How I side-hacked an Obama 2012 campaign microsite
While doing some research for a potential client, I stumbled across a website left dangling by the Obama 2012 presidential campaign… and took it.
During the 2012 Election…
The Obama campaign team was able to move very quickly to execute a plan that, in every way, beat the pants off of any other (digital or otherwise) campaign effort in history. They built a massive database of information and developed the right tools to motivate volunteers and understand the results. They did this by making full use of the Amazon Web Services platform and many of its tools to power mobile apps, microsites, internal database tools for reporting – and probably a thousand more angles they haven’t talked about publicly.
They used the S3 (Simple Storage Service) to host most, if not all, of the public-facing parts of the website. S3 is fast, reliable, and you can use tools like jekyll to generate pseudo-dynamic sites that won’t go down under crazy spikes in traffic. The thing that separates your average website from something like a political website is that your average site probably gets consistent traffic and isn’t made to scale to millions of visits without warning. A political website must be able to handle those spikes. Amazon and S3 are the perfect tools to deal with that.
How S3-hosted sites work
To host a site on S3, all you have to do is point DNS records from a domain to Amazon’s servers, then set up a “bucket” (folder) with instructions that say “this bucket is allowed to host files as if it were a website.” Then you move files into that folder, and as if by magic, your website is online. On S3, the bucket naming space is global and no two accounts across the entire Amazon space can have the same bucket name. This is great, because we can host our site from the bucket called “madebymarket.com” and nobody can create a bucket with that name. Amazon gets a web request for www.madebymarket.com and goes “oh, I have a web bucket for that, show the site from there.” It is pretty great.
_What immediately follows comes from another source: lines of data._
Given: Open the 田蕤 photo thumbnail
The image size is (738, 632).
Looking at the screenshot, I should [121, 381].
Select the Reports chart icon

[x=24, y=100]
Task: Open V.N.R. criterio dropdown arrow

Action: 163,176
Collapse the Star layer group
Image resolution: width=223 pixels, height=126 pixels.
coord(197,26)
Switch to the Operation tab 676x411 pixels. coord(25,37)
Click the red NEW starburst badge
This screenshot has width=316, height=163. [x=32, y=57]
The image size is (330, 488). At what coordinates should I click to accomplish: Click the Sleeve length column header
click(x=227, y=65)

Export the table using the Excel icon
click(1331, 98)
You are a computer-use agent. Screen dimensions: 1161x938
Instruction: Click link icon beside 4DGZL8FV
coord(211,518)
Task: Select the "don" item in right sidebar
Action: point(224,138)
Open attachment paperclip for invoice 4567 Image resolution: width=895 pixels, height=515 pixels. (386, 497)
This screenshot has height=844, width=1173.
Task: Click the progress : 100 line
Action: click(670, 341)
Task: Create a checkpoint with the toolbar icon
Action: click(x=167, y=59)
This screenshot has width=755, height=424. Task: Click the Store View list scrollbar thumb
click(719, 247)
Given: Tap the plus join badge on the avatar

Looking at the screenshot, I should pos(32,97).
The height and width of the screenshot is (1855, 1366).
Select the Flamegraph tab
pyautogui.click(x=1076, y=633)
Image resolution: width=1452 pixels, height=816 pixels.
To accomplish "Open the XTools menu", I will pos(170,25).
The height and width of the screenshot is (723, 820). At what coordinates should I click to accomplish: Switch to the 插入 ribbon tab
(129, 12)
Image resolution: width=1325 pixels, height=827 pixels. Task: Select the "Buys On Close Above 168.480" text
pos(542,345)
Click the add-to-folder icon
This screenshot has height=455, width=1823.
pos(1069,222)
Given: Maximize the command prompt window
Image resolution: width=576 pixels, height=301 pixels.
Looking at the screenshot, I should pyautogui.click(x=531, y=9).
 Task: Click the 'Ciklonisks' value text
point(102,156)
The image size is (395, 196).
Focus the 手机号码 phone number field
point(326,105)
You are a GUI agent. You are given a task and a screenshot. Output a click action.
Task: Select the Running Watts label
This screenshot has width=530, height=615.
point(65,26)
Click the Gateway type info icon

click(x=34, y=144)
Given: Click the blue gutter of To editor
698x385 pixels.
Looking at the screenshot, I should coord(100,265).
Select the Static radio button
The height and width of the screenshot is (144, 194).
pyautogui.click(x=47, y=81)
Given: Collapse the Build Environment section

The side-hacking of Romneytaxplan.com
During their talk at re:Invent, they mentioned romneytaxplan.com as one of their more popular microsites and a great example of how a site can get millions of visits all at once and stay up, because of the durability of S3. I wanted to see if they left the site up, and got a rather surprising error…
"bucket does not exist."
The “bucket does not exist” error means a few important things.
- They still own the domain and left the DNS records pointing to Amazon
- They un-published the website by simply removing the bucket & its files
- That bucket name is now available… for anyone to create in their own account.
I quickly created a bucket in my own account called “romneytaxplan.com” and hooked up the necessary “this is a website” policy to the bucket, and uploaded some files:
These little microsites probably have no value to them anymore, but they did get millions of visits and still retain thousands of links across the web. If one of their microsites are open to this, I bet the other sites they tossed online are open to it as well. It’d be easy enough to find out and put up spam/ad/virus junk and they’d probably never know about it.
note: I’m using the term “side-hack” here because I simply slid into the space where it expected a site to exist. I didn’t “hack” anyone’s accounts or systems, change anyone’s settings, etc.
Leaving the gate open
The moral of this story is that if the most successful political media campaign of all time forgets to “close the gate,” the chances are pretty high that others have done the same. I’ve tried to reach out to a couple former members of the Obama For America team to tell them about this.
update: I’ve been in contact with one former member of the OFA team, and it looks like these microsites are actually under DNC control, so I’m going to ping that direction about this issue. By this person’s estimate, there were probably hundreds of microsites during this time, so I wonder how many are floating out there, needing to be closed up.